━━━ PROVIDED DATA ━━━
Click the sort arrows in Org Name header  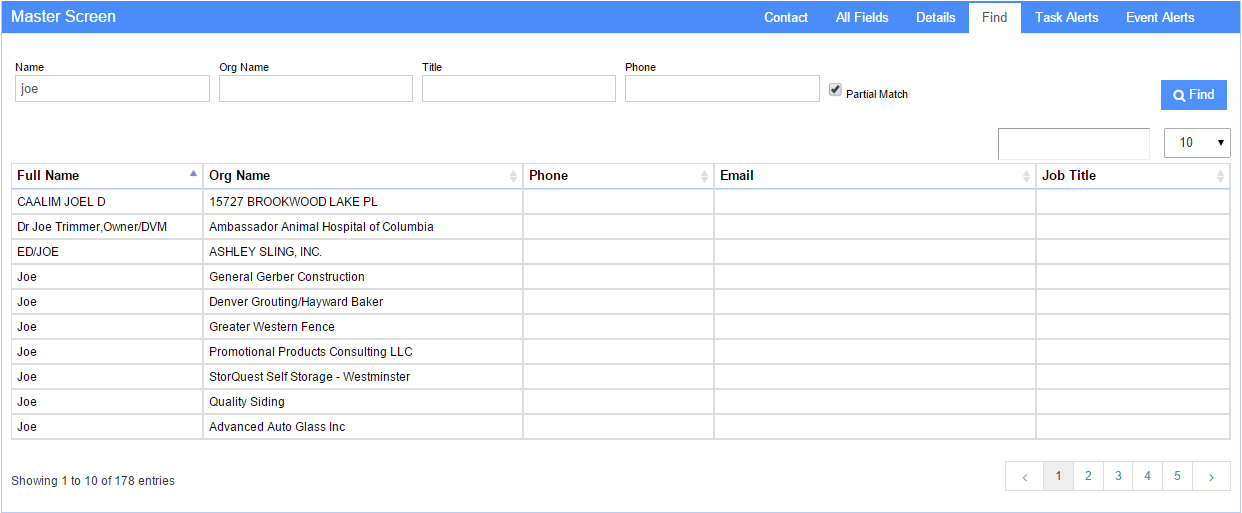coord(514,176)
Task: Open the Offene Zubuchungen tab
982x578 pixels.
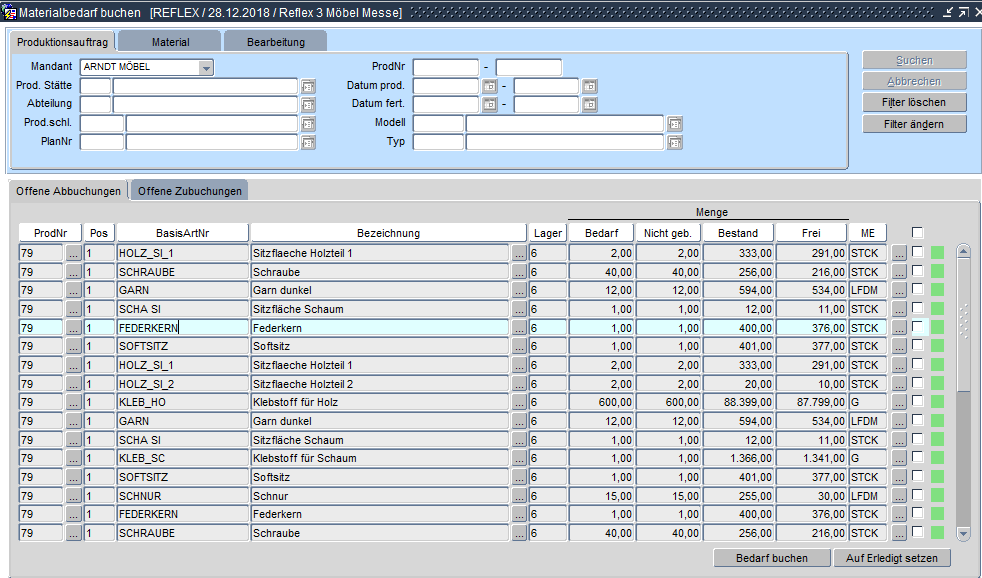Action: pos(189,191)

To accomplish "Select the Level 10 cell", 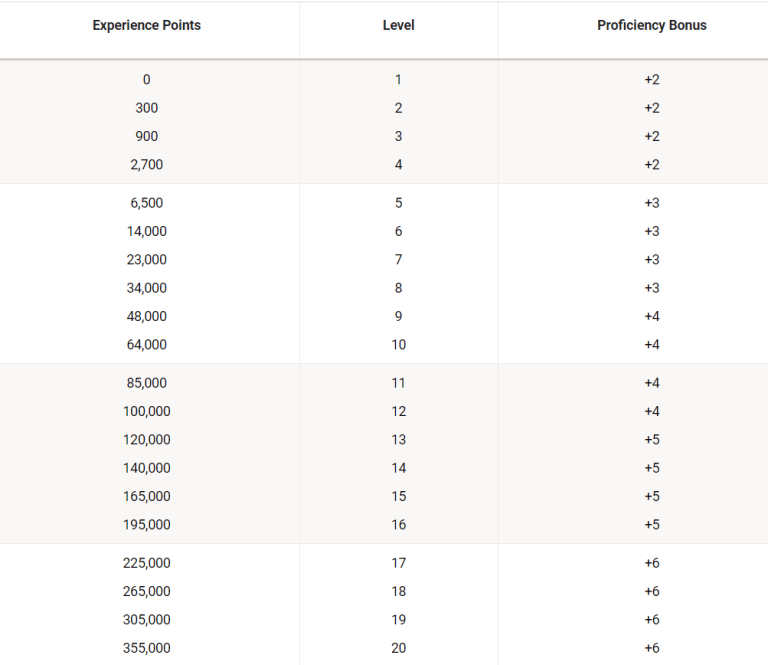I will [x=398, y=345].
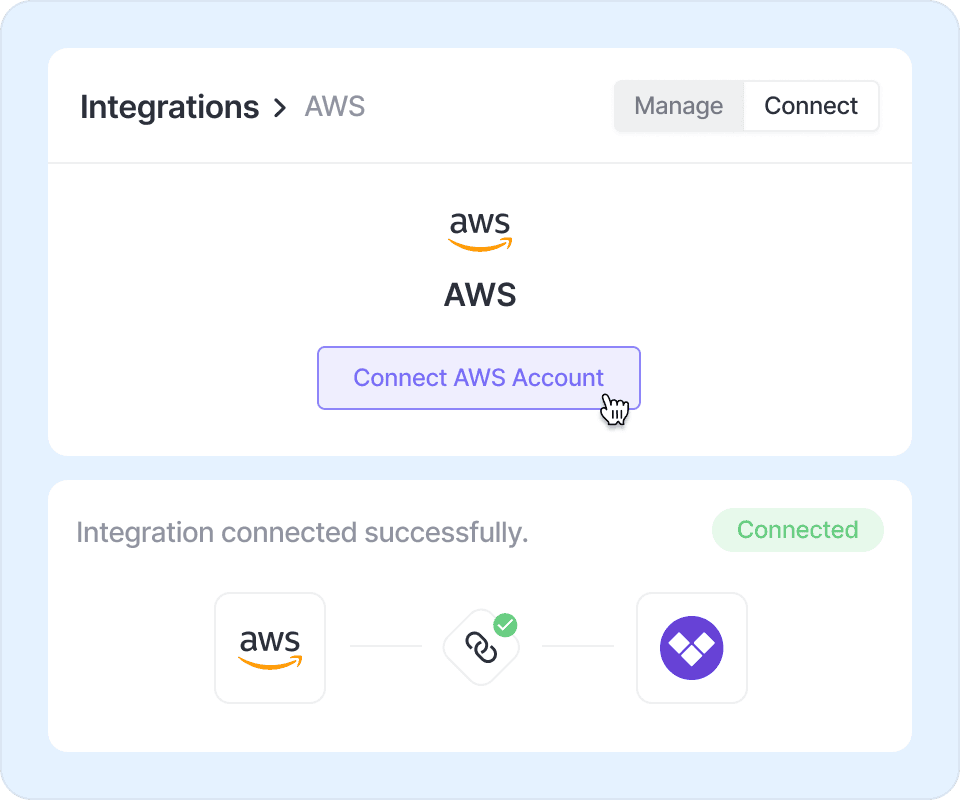Click the pointing hand cursor graphic
The image size is (960, 800).
click(615, 409)
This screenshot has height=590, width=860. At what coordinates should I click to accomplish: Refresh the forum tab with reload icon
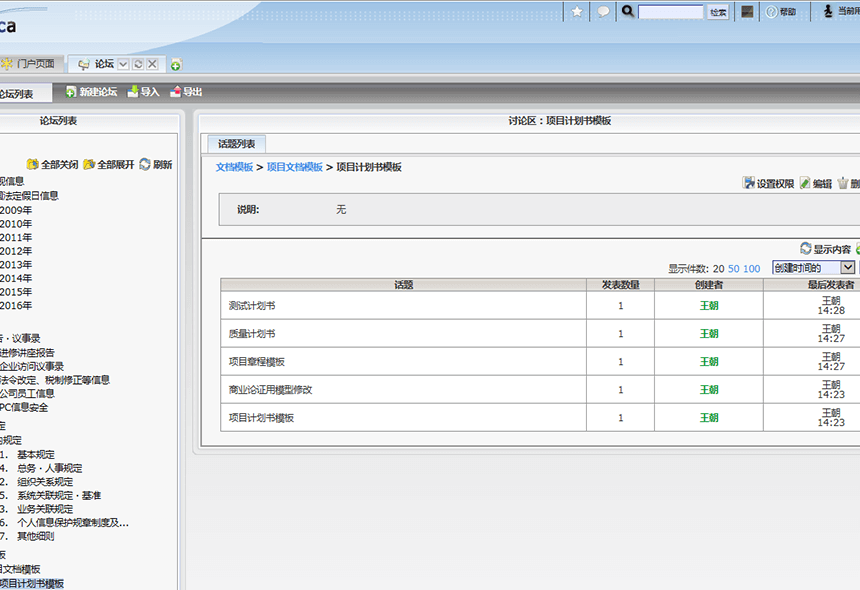click(x=138, y=64)
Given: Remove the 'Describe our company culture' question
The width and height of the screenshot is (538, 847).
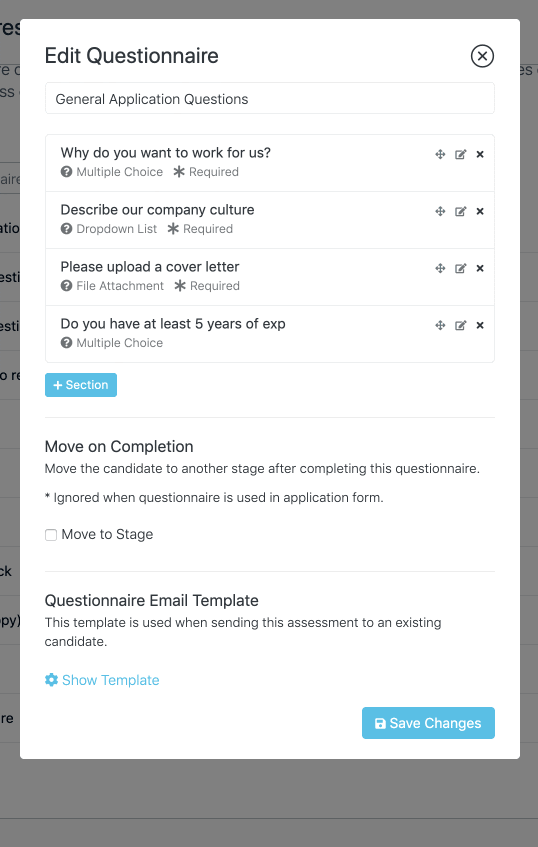Looking at the screenshot, I should coord(480,211).
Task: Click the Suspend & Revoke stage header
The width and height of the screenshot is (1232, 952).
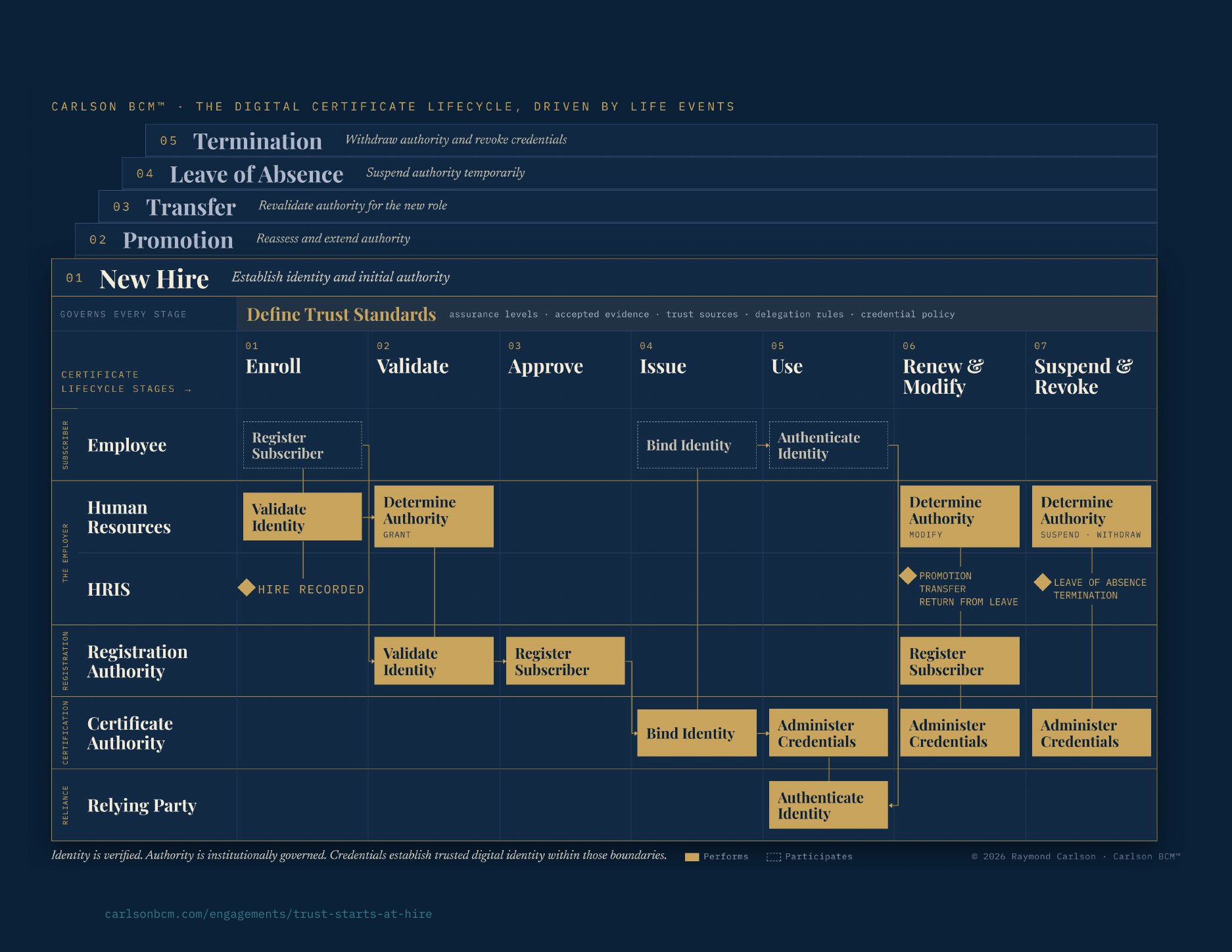Action: click(x=1083, y=376)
━━━
- WHAT YOU WILL DO: Search the entries for the string "Task" and return each line where it turns up.

- EXERCISE RESULT:
Task: Open the Offene Zubuchungen tab
Task: Click the Suspend & Revoke stage header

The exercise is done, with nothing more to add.